— INPUT DATA —
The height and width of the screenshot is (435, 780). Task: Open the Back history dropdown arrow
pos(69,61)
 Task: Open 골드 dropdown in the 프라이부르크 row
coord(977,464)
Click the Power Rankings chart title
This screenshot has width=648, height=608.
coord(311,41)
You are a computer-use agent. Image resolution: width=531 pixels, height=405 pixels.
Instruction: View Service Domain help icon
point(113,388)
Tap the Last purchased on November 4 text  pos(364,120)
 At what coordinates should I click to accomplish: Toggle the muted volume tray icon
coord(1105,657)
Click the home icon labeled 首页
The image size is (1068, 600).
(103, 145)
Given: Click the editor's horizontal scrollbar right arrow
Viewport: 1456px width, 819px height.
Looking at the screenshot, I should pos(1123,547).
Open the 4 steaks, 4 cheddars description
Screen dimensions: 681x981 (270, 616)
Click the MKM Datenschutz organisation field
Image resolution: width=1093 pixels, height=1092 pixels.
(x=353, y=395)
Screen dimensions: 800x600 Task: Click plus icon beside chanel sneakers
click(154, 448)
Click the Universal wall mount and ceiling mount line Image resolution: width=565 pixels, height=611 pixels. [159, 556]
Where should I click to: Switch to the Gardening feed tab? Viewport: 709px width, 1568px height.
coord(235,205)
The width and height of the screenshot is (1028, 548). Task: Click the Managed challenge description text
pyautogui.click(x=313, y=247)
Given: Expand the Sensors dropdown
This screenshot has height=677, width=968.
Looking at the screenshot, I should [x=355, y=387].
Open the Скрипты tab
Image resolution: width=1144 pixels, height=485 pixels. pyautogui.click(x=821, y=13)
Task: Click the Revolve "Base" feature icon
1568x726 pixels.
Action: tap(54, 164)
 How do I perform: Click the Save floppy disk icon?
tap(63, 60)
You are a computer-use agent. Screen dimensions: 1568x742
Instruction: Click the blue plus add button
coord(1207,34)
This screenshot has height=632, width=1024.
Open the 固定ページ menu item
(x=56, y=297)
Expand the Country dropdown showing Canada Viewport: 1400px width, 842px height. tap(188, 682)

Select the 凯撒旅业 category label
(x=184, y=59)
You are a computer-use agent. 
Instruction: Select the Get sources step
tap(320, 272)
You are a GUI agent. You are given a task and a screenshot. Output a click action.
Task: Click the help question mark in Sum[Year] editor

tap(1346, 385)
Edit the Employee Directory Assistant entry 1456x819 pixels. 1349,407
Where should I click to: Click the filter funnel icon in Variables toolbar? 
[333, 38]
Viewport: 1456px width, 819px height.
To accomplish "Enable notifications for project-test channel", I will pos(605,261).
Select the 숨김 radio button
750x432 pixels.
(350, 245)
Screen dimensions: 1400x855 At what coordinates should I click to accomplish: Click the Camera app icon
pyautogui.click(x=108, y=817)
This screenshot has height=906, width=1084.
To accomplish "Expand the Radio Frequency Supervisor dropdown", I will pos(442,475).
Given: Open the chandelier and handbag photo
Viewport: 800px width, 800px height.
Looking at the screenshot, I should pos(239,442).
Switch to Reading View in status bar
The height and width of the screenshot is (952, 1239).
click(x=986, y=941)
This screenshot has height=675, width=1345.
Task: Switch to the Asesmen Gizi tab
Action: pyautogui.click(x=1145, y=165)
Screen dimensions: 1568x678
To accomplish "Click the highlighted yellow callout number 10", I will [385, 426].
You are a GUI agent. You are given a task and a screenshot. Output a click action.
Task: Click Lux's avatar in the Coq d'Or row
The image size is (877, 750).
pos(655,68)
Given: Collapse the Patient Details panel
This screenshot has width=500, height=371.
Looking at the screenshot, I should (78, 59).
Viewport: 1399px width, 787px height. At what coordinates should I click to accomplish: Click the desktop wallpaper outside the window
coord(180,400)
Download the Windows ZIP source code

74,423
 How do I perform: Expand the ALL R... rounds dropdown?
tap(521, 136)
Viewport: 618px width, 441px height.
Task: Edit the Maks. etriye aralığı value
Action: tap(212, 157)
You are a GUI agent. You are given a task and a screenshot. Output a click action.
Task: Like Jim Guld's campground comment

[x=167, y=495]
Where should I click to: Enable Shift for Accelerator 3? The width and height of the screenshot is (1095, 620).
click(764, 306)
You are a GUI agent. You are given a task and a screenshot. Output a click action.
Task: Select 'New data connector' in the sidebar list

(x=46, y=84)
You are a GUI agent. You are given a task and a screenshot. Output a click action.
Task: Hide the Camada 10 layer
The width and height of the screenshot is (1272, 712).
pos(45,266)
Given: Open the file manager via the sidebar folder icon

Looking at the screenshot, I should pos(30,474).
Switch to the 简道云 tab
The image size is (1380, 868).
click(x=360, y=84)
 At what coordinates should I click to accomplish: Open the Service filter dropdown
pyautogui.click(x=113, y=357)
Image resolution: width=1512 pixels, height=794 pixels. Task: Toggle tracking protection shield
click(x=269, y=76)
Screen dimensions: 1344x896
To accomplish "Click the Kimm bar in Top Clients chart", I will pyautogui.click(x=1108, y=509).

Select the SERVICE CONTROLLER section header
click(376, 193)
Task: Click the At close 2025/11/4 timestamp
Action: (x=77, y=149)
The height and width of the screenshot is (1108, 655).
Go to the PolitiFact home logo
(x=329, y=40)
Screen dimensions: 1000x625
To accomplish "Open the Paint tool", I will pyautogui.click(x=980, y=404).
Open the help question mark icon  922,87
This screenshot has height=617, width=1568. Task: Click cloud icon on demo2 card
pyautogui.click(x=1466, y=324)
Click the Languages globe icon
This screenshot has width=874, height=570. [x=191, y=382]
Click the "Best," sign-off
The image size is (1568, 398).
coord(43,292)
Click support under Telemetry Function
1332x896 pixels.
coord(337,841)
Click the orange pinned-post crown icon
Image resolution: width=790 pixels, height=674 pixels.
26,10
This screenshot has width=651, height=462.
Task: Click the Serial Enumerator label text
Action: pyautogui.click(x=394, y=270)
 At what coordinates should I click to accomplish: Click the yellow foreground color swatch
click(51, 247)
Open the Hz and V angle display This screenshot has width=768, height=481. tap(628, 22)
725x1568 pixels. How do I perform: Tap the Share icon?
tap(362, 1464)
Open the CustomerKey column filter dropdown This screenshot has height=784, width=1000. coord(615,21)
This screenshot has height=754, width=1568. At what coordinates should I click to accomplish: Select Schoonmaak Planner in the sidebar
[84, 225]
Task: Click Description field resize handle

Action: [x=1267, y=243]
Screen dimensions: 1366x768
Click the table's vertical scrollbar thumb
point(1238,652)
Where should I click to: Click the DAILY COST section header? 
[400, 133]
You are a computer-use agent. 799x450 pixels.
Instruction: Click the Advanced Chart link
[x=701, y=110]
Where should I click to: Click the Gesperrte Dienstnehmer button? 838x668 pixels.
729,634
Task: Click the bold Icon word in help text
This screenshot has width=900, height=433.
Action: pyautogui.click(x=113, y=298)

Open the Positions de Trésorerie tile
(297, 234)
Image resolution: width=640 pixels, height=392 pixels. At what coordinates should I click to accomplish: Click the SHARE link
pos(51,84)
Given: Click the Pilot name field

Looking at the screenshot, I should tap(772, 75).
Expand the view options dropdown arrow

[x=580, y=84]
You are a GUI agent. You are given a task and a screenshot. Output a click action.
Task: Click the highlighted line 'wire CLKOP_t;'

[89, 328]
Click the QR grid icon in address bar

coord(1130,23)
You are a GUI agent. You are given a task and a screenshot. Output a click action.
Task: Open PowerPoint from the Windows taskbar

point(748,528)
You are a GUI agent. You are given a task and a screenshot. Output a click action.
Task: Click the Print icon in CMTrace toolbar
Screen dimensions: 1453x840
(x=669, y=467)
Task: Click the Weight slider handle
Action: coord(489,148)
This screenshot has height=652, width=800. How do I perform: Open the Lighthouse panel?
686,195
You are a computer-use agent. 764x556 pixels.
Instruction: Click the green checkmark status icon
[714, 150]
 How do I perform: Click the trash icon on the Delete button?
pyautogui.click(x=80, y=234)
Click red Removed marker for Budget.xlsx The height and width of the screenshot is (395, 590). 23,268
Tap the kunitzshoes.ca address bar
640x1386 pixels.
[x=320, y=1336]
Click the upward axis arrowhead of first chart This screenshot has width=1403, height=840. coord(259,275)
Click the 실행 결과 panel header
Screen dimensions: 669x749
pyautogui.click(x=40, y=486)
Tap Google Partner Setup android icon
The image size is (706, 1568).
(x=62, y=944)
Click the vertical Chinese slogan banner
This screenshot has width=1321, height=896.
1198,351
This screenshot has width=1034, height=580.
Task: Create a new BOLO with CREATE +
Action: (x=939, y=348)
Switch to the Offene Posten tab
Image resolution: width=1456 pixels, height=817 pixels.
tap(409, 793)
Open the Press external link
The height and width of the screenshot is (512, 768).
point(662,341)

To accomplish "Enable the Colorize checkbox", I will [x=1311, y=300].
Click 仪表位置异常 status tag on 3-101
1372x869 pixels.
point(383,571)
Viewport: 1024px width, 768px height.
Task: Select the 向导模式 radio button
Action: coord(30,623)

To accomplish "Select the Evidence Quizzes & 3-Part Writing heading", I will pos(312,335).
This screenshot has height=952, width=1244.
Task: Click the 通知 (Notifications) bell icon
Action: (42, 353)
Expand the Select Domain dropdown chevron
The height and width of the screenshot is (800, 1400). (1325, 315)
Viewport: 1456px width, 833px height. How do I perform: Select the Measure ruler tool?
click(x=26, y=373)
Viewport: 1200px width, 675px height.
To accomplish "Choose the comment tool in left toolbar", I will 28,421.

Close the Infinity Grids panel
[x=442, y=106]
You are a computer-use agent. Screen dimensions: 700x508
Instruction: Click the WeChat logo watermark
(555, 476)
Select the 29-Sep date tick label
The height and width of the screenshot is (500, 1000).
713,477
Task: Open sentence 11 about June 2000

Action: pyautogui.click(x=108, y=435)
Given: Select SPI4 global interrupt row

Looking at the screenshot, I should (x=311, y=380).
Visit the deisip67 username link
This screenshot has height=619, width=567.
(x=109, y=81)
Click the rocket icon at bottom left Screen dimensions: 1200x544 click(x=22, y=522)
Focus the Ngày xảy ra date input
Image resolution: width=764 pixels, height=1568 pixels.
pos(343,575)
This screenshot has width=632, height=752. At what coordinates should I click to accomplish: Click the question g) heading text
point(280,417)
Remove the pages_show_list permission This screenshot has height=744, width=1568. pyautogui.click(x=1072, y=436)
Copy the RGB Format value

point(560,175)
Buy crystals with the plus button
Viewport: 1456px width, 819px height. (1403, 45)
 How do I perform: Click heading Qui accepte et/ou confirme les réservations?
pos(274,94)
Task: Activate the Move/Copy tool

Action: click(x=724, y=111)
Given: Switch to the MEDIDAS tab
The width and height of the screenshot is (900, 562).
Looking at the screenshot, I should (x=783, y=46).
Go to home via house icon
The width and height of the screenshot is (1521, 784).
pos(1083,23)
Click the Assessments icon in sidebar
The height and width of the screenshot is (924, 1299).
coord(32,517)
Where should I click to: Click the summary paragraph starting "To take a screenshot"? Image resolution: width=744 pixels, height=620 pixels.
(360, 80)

— DIRECTIONS FOR THIS TASK —
Reproduce the listing verbatim, starting with the line containing "Click the home icon labeled 首页" and continuing through the line containing "tap(63, 60)". Both ends are included.

— ANSWER BELOW —
Click the home icon labeled 首页
The image size is (1068, 600).
(103, 145)
Given: Click the editor's horizontal scrollbar right arrow
Viewport: 1456px width, 819px height.
Looking at the screenshot, I should pos(1123,547).
Open the 4 steaks, 4 cheddars description
Screen dimensions: 681x981 (270, 616)
Click the MKM Datenschutz organisation field
Image resolution: width=1093 pixels, height=1092 pixels.
(x=353, y=395)
Screen dimensions: 800x600 Task: Click plus icon beside chanel sneakers
click(154, 448)
Click the Universal wall mount and ceiling mount line Image resolution: width=565 pixels, height=611 pixels. [159, 556]
Where should I click to: Switch to the Gardening feed tab? Viewport: 709px width, 1568px height.
coord(235,205)
The width and height of the screenshot is (1028, 548). Task: Click the Managed challenge description text
pyautogui.click(x=313, y=247)
Given: Expand the Sensors dropdown
This screenshot has height=677, width=968.
Looking at the screenshot, I should [x=355, y=387].
Open the Скрипты tab
Image resolution: width=1144 pixels, height=485 pixels. pyautogui.click(x=821, y=13)
Task: Click the Revolve "Base" feature icon
1568x726 pixels.
Action: tap(54, 164)
 How do I perform: Click the Save floppy disk icon?
tap(63, 60)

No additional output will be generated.